>> begin Source text

Most PR professionals work in one of three broad segments: in-house, consultancy, or agency. Those working in-house are employed directly by a corporation or organization and typically provide strategic and practical communications support.
Consultants are self-employed, engaged by corporations or organizations on short- or long-term contracts. PR agencies are larger than a one-person consultancy and are paid by corporations and organizations to conduct public relations on their behalf, sometimes on retainer and sometimes for specific initiatives.
PR activities include communications planning, issues management, media relations, investor relations, corporate branding, community relations, writing, producing business materials, special events planning, crisis communications, video production, social media management, research and evaluation. Some PR professionals specialize in one or a few activities while others are generalists.
These three fields are related and often work in cooperation. Marketing and advertising are concerned with the direct sale of products or services and the development of markets, while public relations is about communicating with stakeholders, engaging with the public and reputation management. Marketing specialists identify markets for their employer’s products and services, then develop and implement programs to create and maintain demand for them. PR specialists identify people and audiences who have a relationship with their employer, explore what that relationship is, then develop and implement communications programs to connect with those people.
Advertising is a specialized area of marketing that involves identifying the media to which people interested in a product or service are attuned, then paying for guaranteed placement of advertising in those media. Media relations is a specialized area of PR that involves pitching stories to identified media and responding to media inquiries. In this arena of PR a company or agency does not pay for media placement and it can influence, but not prepare or control, the output.

>> end Source text

- _Directives_:
- a) In the text on public relations, which three broad segments do most PR professionals work in?
- b) Write what comes next in the text on public relations, starting after its final sentence.

>> begin Dataset extract

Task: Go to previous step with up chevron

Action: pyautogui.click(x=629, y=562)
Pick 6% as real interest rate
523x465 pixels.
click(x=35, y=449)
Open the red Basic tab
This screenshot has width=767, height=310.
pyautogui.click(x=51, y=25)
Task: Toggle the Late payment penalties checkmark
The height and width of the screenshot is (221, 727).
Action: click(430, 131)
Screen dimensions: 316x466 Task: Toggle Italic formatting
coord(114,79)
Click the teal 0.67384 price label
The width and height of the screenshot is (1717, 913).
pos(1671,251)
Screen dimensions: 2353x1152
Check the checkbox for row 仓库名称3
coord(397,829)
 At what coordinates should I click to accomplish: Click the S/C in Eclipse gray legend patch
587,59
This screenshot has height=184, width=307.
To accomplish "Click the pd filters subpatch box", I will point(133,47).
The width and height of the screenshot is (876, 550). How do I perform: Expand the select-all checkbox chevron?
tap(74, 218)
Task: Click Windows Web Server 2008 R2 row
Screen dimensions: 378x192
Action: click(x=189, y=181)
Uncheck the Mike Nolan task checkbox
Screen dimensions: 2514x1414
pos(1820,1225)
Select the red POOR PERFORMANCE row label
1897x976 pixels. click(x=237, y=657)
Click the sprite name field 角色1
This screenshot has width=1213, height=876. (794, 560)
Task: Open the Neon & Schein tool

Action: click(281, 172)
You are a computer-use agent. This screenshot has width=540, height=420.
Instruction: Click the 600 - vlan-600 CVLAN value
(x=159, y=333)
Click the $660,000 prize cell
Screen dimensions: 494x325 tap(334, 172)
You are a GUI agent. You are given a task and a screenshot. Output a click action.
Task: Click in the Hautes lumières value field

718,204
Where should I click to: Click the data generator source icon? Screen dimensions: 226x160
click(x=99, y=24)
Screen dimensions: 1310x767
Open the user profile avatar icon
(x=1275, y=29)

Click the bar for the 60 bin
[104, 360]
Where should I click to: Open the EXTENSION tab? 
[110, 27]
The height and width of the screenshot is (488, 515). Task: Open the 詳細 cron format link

>> end Dataset extract

- _Set of answers_:
- a) In-house, consultancy, or agency.

- b)
There are a number of schools in Metro Vancouver which offer PR programs. These include Simon Fraser University, Kwantlen Polytechnic University, BCIT, Douglas College and Langara College to name a few. All of these programs graduate students who are now working in the industry. Each school has a different specialty. Once you determine the area of PR you want to focus on, you might want to talk with program coordinators (and if possible, some graduates) to see which school best meets your needs, budget and schedule.
After sufficient time working in public relations, you should consider gaining professional accreditation as an “APR” (Accredited in Public Relations), a designation of increasing value in the industry.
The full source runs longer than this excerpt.